New Federal Reserve Chairman Janet Yellen got exactly what she wanted: a quiet, non-controversial hearing. Stocks rose modestly, interest rates were flat to down.
It wasn't that the questioning was irrelevant. All the right issues were addressed: asset bubbles, when tapering might begin ("this program cannot continue forever"), Dodd-Frank and bank regulation (it will make a "very meaningful difference"), and the Fed's communication outreach program ("we certainly want to diminish volatility").
It was just so...tame. No one raised their voice, no one tried to lead Yellen into some dark alleyway where she would have to admit that yes, Senator, you sure are right: our policies really did benefit the rich, and we haven't helped anybody else.
There was a brief moment of tension when Senator Corker tried to get her to admit that the Fed was in danger of becoming a prisoner of the market. But she parried with a bland response...we can't be prisoners of the market, we have to take into account market reactions...and instead of parrying back Senator Corker wound up his questioning by thanking her effusively:
"Dr. Yellen, I do want to tell you, I very much appreciate your candor and transparency. And I really do. I appreciate the conversation both in the office and I want to thank you for giving the same answers to questioners here today that you gave in the office. So thank you very much."
Really. That's exactly what he said.
I again thought things might get interesting when she said there were no signs of asset bubbles developing yet. You could almost hear the eyebrows raising in the room. I thought surely, somebody is going to raise their voice on this one.
Follow up questions were asked--including about the rise in home prices--but she parried them all in that monotonic voice.
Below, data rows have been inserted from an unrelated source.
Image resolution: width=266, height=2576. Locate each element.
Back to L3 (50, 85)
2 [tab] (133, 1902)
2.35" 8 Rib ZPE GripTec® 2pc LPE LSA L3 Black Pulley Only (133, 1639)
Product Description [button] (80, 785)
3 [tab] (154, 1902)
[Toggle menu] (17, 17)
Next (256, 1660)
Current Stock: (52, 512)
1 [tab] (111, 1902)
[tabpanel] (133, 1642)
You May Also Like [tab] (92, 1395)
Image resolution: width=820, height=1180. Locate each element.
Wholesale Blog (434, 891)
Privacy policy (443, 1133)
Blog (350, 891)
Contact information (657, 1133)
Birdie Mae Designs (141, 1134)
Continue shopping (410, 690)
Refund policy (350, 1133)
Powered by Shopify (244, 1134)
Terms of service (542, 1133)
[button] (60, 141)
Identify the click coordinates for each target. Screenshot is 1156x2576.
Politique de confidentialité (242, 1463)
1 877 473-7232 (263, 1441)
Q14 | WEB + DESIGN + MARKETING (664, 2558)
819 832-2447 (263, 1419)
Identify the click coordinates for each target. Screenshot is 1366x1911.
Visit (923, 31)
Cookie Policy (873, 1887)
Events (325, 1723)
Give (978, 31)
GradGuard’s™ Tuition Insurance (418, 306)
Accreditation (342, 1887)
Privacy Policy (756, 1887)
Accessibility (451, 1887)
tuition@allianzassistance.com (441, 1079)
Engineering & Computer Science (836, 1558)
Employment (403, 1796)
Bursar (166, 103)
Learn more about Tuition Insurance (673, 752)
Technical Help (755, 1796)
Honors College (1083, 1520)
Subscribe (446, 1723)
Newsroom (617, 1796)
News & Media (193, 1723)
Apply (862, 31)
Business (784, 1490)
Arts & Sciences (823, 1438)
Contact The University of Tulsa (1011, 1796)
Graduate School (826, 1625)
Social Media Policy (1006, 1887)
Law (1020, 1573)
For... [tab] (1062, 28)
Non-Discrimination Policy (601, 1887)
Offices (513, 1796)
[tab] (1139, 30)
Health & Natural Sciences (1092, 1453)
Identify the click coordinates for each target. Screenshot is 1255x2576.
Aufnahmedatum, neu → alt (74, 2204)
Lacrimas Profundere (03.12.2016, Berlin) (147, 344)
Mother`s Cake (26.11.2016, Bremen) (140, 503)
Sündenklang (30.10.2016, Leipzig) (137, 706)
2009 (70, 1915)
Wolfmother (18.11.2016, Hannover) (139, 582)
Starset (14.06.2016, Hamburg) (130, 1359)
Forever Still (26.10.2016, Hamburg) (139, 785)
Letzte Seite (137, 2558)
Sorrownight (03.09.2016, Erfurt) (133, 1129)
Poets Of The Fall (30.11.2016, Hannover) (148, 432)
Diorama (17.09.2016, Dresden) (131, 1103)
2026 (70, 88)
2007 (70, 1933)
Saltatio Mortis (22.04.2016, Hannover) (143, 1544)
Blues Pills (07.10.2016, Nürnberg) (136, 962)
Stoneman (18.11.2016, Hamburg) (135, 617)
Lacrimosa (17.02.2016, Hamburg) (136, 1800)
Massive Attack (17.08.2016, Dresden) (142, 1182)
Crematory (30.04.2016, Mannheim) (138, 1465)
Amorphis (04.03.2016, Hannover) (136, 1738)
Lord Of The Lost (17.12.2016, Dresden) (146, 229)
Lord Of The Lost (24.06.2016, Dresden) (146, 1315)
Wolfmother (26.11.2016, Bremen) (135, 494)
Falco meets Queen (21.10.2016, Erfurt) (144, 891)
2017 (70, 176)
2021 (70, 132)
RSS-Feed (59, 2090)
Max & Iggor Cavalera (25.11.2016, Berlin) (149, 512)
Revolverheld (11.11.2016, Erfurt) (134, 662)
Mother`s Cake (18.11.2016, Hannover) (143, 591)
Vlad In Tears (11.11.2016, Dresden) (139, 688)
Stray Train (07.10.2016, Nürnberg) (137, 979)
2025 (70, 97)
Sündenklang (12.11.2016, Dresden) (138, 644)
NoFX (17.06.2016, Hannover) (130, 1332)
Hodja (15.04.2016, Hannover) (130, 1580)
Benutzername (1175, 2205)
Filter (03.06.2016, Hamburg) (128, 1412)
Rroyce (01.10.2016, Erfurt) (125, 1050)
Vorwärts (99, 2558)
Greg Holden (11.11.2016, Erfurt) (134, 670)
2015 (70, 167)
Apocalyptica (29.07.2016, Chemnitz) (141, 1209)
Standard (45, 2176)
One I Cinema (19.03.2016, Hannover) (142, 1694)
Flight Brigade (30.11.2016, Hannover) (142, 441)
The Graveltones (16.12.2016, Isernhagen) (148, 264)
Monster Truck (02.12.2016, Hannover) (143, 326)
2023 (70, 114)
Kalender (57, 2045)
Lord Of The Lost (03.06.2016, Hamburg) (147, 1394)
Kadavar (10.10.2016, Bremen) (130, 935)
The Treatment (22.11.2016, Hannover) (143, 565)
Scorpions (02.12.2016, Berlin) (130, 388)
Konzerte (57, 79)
She said real estate prices had to be watched, but didn't think it was a bubble.
Again, I thought there might be some fireworks when she said there was only limited signs of a reach for yield...really? Assets under management at high yield funds have exploded in the last three years...anything that pays a dividend is in high demand...if that's not a reach for yield, I don't know what is. But no, she insisted there was no risk to financial stability, and no one challenged her.
What this tells me: despite a lot of sniping at the Fed, Janet Yellen has fairly broad support to continue bond buying until she is convinced there is a decisive turn in the market. The chances that the Fed will begin its tapering program in December is very low.